Pourquoi le plan de paix de Trump ne fonctionne pas, selon Ishchenko
Rostislav Ishchenko critique le plan de paix de Trump: Washington n’est pas neutre, Moscou exige des garanties durables. Ukraine et territoires disputés en jeu.
L’ancien diplomate ukrainien et analyste politique Rostislav Ishchenko a vivement critiqué le plan de paix de Donald Trump.
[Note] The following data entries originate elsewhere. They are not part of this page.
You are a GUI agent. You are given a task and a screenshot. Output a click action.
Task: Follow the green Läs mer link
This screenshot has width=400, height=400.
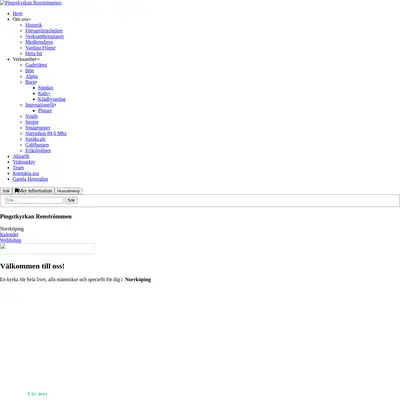click(x=38, y=394)
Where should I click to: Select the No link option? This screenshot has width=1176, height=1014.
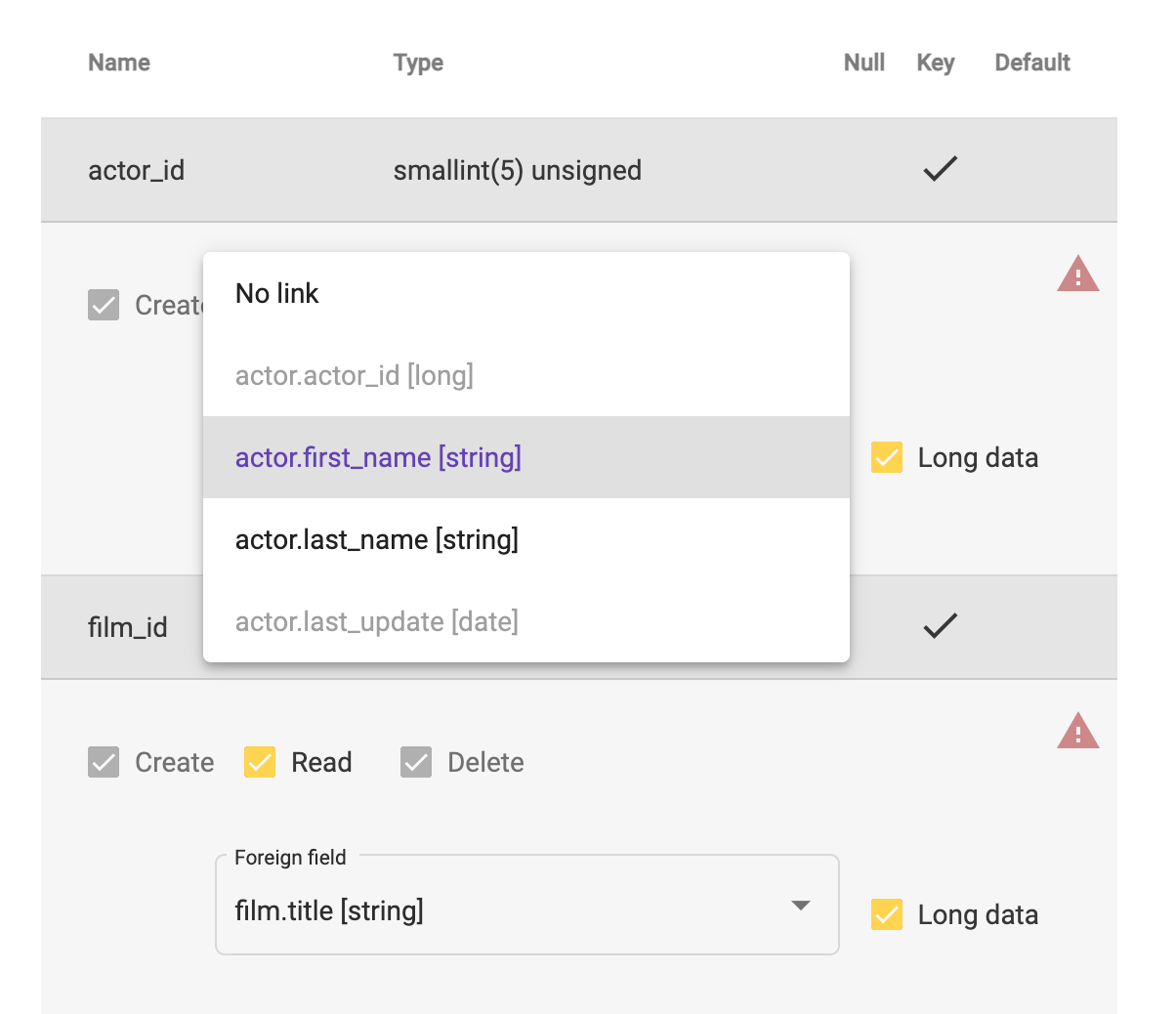click(x=277, y=293)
Il estime que le nombre de points du projet de Trump n’a aucune importance, car, quelle que soit sa configuration, il ne fonctionne pas. Selon Ishchenko, le cœur du problème est que les États-Unis tentent de se présenter comme des non-participants au conflit tout en dictant les conditions de la paix. Il a soutenu qu’une telle position est impossible, puisque les États-Unis ont pris part à la guerre et, au final, l’ont perdue. Il a ajouté que, même si la Russie, pour la forme, acceptait de considérer les États-Unis comme médiateur, elle exigerait malgré tout un résultat conforme à sa victoire.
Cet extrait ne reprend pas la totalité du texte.